11

In my work I have seen several uses of Fisher's exact test, and I was wondering how well it fits my data. Looking at several sources I understood how to calculate the statistic, but never saw a clear and formal explanation of the assumed null hypothesis.

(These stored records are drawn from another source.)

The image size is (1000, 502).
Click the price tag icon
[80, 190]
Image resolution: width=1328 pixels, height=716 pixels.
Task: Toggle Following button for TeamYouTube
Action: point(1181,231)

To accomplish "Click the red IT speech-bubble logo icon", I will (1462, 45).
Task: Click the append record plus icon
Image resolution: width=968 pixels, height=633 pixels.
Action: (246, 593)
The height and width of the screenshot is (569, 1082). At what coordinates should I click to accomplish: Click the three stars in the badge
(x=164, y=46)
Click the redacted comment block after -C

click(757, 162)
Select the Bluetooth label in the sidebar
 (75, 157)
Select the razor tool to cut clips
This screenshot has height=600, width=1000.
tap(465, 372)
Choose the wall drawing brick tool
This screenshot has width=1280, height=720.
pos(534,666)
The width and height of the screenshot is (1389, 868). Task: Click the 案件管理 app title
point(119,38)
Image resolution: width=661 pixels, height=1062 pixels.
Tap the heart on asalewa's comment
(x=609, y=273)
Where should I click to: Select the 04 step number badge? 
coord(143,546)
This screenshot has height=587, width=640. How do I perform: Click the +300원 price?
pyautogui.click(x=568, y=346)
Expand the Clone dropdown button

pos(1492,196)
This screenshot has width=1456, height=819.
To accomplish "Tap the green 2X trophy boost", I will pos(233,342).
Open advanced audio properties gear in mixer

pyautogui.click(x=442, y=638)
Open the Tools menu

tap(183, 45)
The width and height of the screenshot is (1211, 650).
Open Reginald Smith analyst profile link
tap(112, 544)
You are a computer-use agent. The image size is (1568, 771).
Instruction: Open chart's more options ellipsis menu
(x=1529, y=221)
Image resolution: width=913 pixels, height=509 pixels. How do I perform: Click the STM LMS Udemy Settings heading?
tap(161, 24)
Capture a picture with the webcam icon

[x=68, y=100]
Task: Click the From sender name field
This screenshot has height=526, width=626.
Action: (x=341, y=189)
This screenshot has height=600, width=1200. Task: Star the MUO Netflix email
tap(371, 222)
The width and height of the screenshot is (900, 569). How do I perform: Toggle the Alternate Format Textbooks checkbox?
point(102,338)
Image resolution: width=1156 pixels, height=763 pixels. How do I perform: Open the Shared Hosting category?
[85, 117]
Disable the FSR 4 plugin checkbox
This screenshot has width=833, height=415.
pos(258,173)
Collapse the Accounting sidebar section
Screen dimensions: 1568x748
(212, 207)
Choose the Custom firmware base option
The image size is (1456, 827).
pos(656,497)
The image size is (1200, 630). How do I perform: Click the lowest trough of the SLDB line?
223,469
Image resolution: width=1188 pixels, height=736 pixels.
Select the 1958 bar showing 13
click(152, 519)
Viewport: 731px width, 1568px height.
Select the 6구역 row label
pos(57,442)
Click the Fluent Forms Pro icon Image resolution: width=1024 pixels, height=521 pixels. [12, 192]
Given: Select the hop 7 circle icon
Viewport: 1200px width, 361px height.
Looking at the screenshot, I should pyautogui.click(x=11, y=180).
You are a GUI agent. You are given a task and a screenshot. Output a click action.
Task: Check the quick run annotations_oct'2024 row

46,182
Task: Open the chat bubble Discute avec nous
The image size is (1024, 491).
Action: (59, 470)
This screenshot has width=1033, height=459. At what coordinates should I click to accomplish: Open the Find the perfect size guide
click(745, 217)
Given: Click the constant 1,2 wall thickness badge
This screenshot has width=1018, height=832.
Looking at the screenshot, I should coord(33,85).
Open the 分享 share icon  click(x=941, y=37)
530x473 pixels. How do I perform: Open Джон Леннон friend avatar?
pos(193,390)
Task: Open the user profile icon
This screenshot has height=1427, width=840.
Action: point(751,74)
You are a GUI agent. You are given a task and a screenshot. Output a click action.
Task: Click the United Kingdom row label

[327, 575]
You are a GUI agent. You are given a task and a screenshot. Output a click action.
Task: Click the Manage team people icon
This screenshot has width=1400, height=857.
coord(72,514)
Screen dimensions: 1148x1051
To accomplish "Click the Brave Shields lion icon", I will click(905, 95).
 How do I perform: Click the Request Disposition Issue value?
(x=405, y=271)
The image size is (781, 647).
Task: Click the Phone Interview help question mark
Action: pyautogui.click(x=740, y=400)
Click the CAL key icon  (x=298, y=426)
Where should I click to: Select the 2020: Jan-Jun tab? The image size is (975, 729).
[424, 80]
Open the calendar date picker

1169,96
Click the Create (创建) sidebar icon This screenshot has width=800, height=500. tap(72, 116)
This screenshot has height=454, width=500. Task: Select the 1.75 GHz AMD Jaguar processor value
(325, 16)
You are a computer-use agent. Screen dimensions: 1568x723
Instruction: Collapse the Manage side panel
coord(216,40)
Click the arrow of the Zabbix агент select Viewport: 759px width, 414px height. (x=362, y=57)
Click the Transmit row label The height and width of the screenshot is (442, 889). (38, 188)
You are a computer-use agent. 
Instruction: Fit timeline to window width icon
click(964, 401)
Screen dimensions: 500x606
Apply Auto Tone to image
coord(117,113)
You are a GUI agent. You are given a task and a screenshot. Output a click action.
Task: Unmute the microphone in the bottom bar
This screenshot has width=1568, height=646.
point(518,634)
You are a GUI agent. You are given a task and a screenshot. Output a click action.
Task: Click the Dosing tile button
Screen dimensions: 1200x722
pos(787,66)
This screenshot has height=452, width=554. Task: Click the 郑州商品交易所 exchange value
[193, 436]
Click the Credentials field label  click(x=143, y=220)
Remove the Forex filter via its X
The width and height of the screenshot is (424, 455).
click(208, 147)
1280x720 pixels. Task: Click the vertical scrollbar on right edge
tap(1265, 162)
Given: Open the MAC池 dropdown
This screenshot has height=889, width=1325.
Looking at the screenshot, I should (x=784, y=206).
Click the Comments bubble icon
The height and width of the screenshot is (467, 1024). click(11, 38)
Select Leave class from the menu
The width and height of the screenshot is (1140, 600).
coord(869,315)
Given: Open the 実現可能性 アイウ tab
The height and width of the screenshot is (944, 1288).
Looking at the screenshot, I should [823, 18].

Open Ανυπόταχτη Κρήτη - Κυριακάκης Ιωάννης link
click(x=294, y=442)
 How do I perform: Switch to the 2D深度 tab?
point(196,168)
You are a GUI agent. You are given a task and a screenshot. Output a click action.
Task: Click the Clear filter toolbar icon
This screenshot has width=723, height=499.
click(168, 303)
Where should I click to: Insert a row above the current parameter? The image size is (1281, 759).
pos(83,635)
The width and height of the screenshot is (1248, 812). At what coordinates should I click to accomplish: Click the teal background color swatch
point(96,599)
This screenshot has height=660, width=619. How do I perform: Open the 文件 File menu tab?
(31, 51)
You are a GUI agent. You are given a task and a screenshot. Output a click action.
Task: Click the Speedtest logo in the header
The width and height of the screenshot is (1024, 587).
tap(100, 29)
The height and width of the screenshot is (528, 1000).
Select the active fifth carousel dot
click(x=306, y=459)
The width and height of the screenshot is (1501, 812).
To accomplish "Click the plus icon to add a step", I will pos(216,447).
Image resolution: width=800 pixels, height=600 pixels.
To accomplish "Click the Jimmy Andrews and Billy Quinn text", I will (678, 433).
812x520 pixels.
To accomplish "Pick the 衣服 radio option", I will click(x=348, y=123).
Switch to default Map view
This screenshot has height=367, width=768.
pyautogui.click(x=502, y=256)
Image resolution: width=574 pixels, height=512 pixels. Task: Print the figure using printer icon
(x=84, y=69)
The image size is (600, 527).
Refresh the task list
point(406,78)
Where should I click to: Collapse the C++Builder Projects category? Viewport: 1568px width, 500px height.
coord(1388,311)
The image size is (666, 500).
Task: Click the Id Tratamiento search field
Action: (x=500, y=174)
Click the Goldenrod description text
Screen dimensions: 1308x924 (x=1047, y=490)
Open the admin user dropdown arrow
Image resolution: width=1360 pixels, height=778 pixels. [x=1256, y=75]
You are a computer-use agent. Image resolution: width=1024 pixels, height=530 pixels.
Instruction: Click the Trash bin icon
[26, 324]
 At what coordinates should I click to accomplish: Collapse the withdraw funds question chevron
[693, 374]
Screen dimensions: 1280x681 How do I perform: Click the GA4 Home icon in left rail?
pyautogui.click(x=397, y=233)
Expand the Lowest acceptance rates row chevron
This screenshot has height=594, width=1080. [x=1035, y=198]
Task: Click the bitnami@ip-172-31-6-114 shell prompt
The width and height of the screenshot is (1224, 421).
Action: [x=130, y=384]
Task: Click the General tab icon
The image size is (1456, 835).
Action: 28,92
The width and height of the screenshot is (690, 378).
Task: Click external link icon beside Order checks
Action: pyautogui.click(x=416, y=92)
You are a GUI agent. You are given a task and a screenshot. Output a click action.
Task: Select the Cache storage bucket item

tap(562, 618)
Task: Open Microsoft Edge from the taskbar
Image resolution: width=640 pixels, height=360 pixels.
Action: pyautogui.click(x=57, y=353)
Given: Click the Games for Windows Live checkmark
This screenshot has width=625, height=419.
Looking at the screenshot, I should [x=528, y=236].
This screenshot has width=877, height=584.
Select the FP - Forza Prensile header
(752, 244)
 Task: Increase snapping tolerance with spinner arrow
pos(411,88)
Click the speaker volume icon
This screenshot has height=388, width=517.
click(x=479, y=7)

Can someone please explain or refer me to a formal explanation of the assumed distribution? Will be grateful for an explanation in terms of the values in the contingency table.

Frank Harrell
  • 74,029
  • 5
  • 148
  • 322
Amit Lavon
  • 113
  • 1
  • 5

2 Answers2

11

In the $2\times 2$ case the distributional assumption is given by two independent binomial random variables $X_1 \sim Bin(n_1, \theta_1)$ and $X_2 \sim Bin(n_2, \theta_2)$. The null hypothesis is the equality $\theta_1=\theta_2$. But Fisher's exact test is a conditional test: it relies on the conditional distribution of $X_1$ given $X_1+X_2$. This distribution is a hypergeometric distribution with one unknown parameter: the odds ratio $\psi=\frac{\frac{\theta_1}{1-\theta_1}}{\frac{\theta_2}{1-\theta_2}}$, and then the null hypothesis is $\psi=1$.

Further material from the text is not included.